Your instructions.
Copy the records verbatim, starting at the line that contains "[region] (176, 89)" and ending after the line that contains "Últimas noticias (62, 757)". Leave out the pictures.

Given data.
○ ○ ○ ○

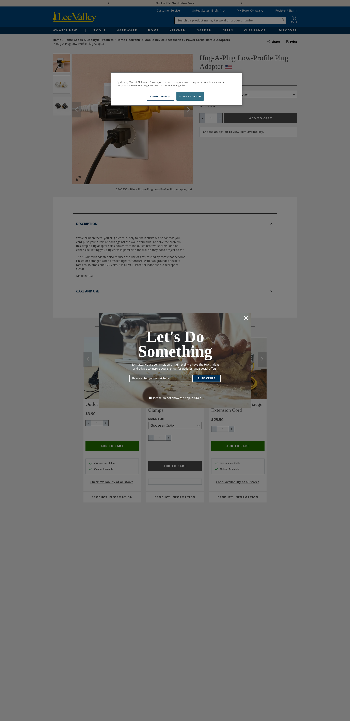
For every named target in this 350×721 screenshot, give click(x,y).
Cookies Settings (160, 96)
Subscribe (207, 378)
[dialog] (175, 360)
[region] (176, 89)
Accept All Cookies (190, 96)
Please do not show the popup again (177, 398)
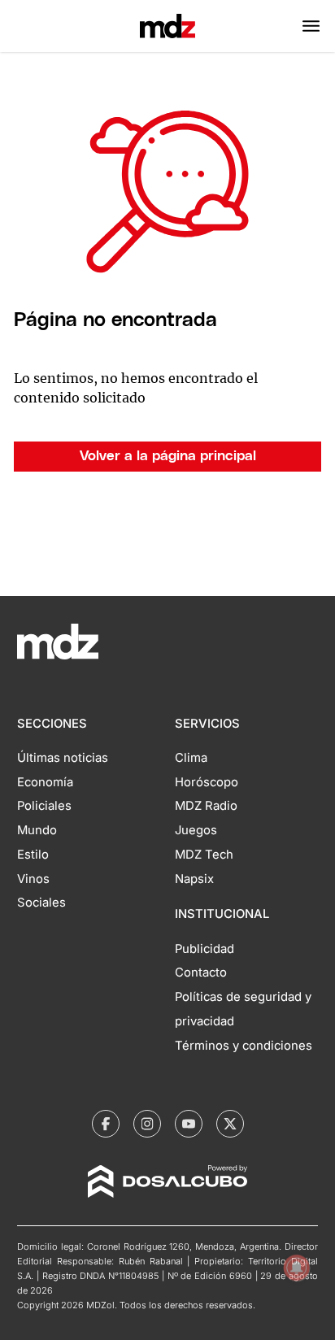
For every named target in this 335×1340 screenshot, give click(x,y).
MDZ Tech (204, 854)
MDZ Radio (206, 805)
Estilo (33, 854)
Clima (191, 757)
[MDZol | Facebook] (106, 1124)
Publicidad (204, 949)
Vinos (33, 879)
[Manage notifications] (297, 1268)
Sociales (41, 902)
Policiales (44, 805)
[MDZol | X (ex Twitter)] (230, 1124)
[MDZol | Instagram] (147, 1124)
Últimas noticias (62, 757)
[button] (311, 26)
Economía (45, 782)
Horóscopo (206, 782)
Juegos (196, 830)
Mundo (37, 830)
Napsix (194, 879)
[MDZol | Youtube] (189, 1124)
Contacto (201, 972)
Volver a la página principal (168, 456)
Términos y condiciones (243, 1045)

○ ○ ○ ○

Answer for the task.
[region] (176, 89)
Accept All Cookies (190, 96)
Please do not show the popup again (177, 398)
For every named target in this 335×1340 screenshot, give click(x,y).
MDZ Tech (204, 854)
MDZ Radio (206, 805)
Estilo (33, 854)
Clima (191, 757)
[MDZol | Facebook] (106, 1124)
Publicidad (204, 949)
Vinos (33, 879)
[Manage notifications] (297, 1268)
Sociales (41, 902)
Policiales (44, 805)
[MDZol | X (ex Twitter)] (230, 1124)
[MDZol | Instagram] (147, 1124)
Últimas noticias (62, 757)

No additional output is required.